■ **TASK DESCRIPTION**:
Copy the material verbatim from the line containing "The image size is (404, 311)." through the line containing "Action: [x=782, y=25]", leaving out the pictures.

■ **EXTRACTED DATA**:
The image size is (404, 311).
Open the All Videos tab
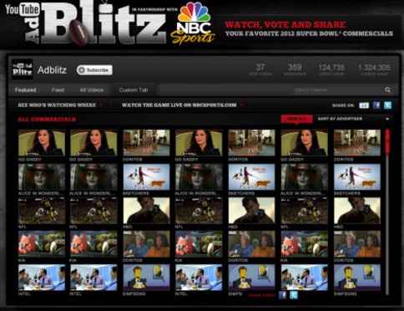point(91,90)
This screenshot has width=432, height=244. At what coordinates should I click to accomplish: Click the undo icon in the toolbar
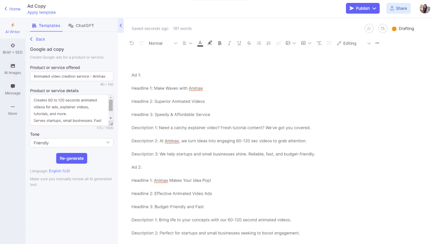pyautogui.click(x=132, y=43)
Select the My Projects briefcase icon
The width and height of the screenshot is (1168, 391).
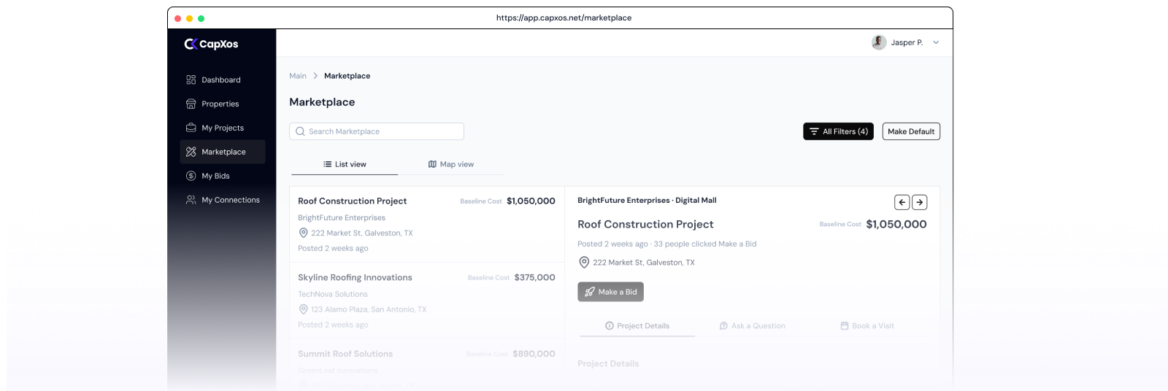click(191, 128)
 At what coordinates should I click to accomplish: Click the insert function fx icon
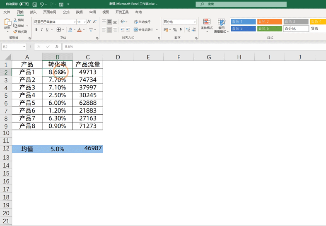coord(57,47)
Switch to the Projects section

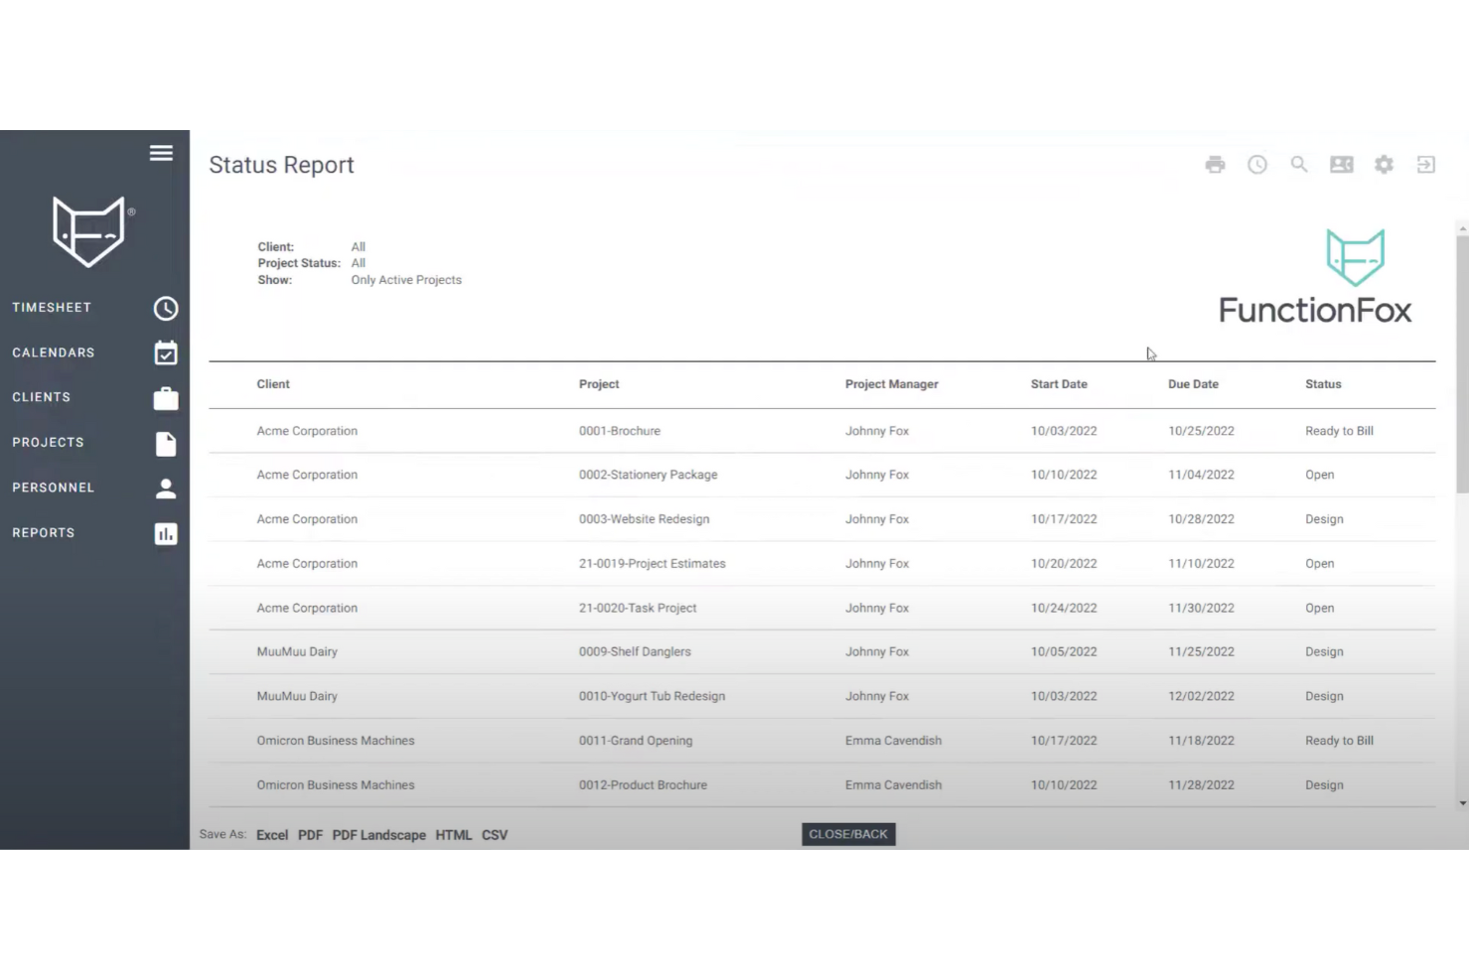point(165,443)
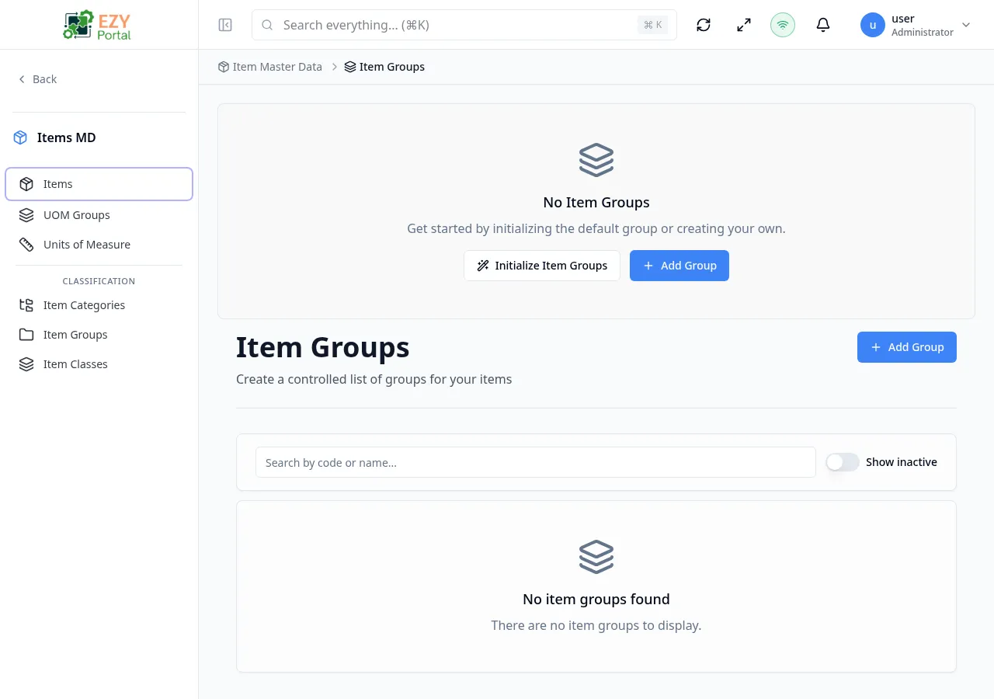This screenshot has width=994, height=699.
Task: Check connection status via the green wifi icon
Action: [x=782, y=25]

* * *

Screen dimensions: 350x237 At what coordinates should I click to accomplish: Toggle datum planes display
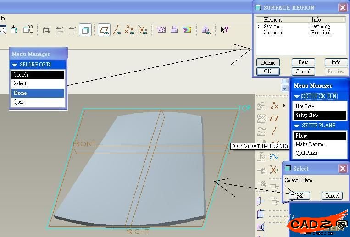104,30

...

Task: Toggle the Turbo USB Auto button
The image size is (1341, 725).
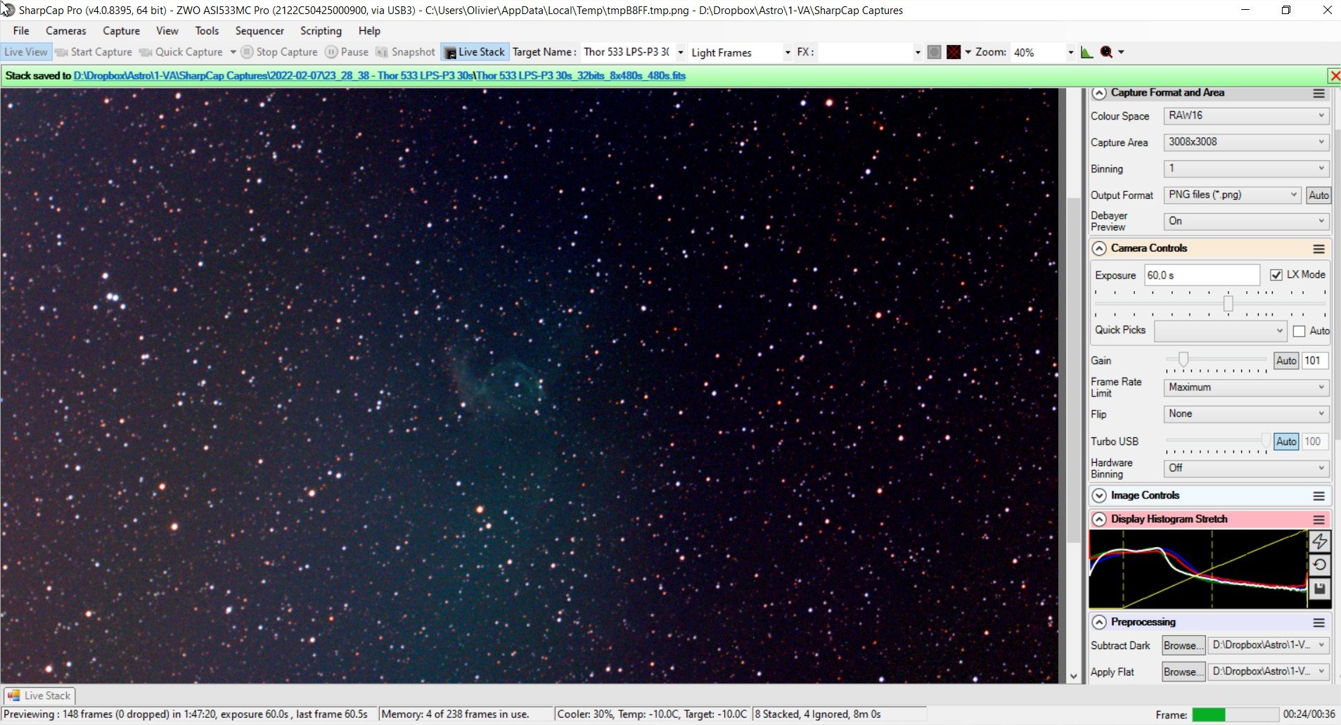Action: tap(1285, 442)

■ **FINISHED TASK**:
The image size is (404, 311).
Open the All Videos tab
point(91,90)
This screenshot has width=432, height=244. At what coordinates should I click to accomplish: Click the undo icon in the toolbar
pyautogui.click(x=132, y=43)
Select the My Projects briefcase icon
The width and height of the screenshot is (1168, 391).
click(191, 128)
 At what coordinates should I click to accomplish: Click the insert function fx icon
coord(57,47)
Switch to the Projects section

point(165,443)
This screenshot has width=994, height=699.
Task: Check connection status via the green wifi icon
Action: [x=782, y=25]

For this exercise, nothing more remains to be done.